Engl 470: Bleak House and Middlemarch
Fall 2007

Hailed by contemporaries and considered by critics today to be the two greatest English novels of the 19th century, Bleak House (1852-3) by Charles Dickens and Middlemarch (1871-2) by George Eliot (the pen name of Mary Anne Evans) could not be more different and, for us, better entries into the complexity, richness, and strangeness of Victorian Britain. Both novels are magisterial, aiming to encompass the "totality" of English society, but precisely because of their heft – both literal and metaphoric – these novels are often not taught in undergraduate classes. We will rectify this sad omission, but will also do so at a pace that will allow us to properly digest and process these immensely complex novels.

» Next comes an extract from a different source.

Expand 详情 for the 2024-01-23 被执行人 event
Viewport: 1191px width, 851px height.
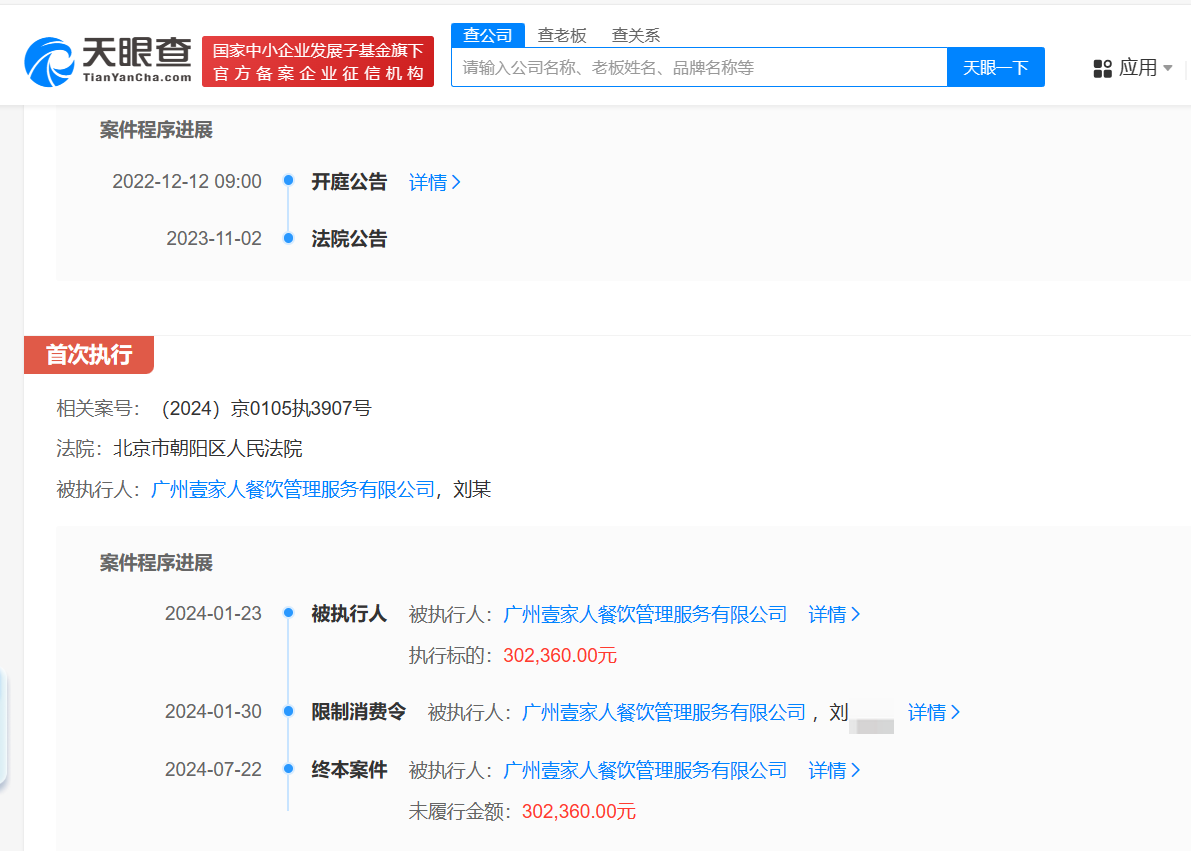[834, 614]
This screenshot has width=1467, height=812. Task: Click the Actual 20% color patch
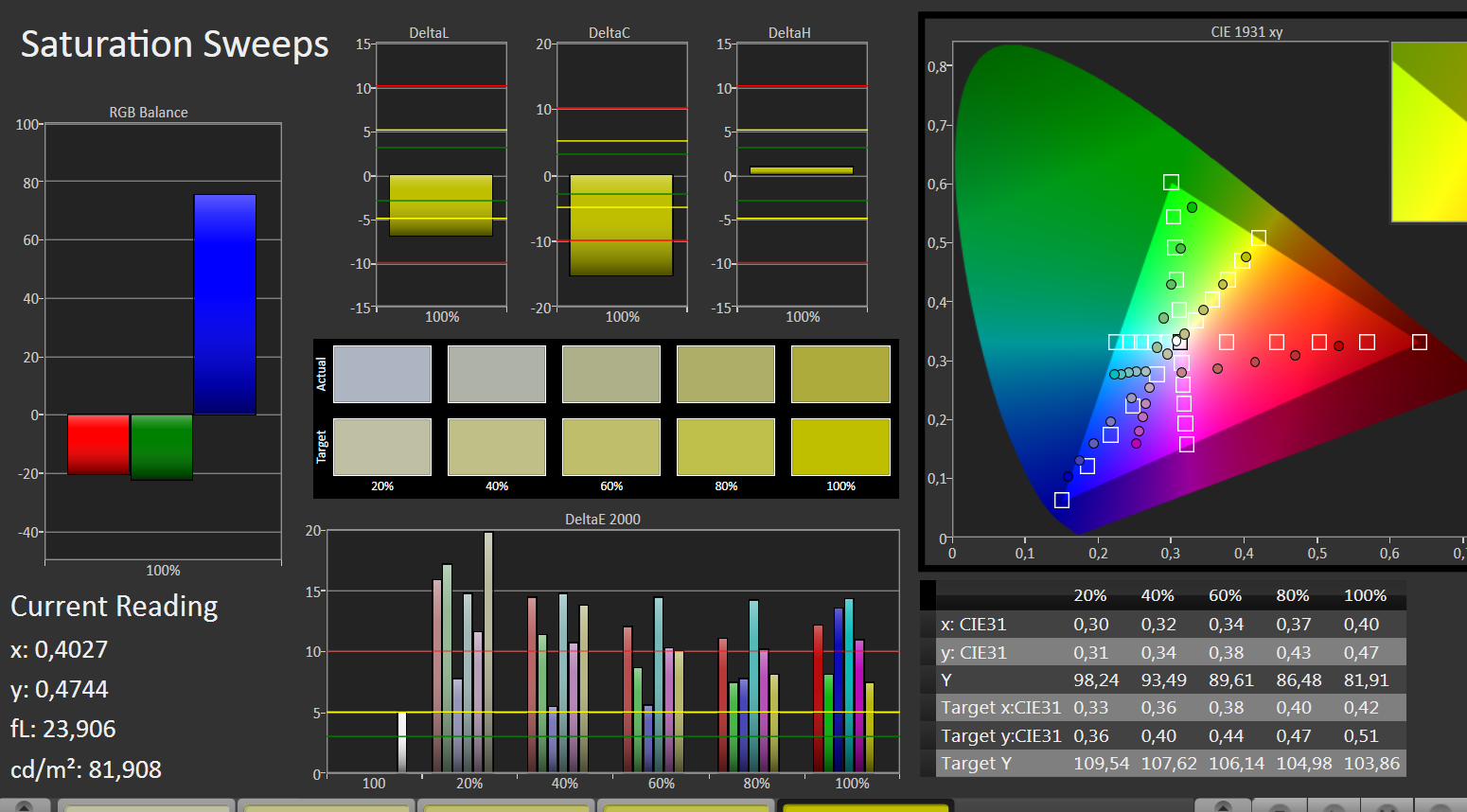(382, 374)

The primary goal of this class is to read, understand, and analyze each of these novels. We will spend considerable time on focused close readings (sometimes "micro-readings") of passages, examining temporal shifts and narrative positions, metaphors and meta-perspectives, repetitions and elisions. Throughout, we will ask "Why? Why does Dickens choose this word or image? Why does Eliot choose that metaphor and how does it operate?" (Both were at the apex of their powers when they wrote these novels). We will also, of course, address plot questions, trace patterns of repetition, unpack themes and their interactions, as well as note what is evaded. Fueling the focus on such close textual and formal analysis is an attempt to understand 19thc Realism of the British variety – and in this endeavor, no two texts can offer us richer variation than Bleak House and Middlemarch. Finally, because both Dickens and Eliot were drawing on a number of historical developments and events – the Reform Bill of 1832, the Crystal Palace of 1851, the development of railroads, legal and medical reforms, emerging classes and shifting gender relations – we will also learn about some of these struggles and consider each novel’s commentary on these issues.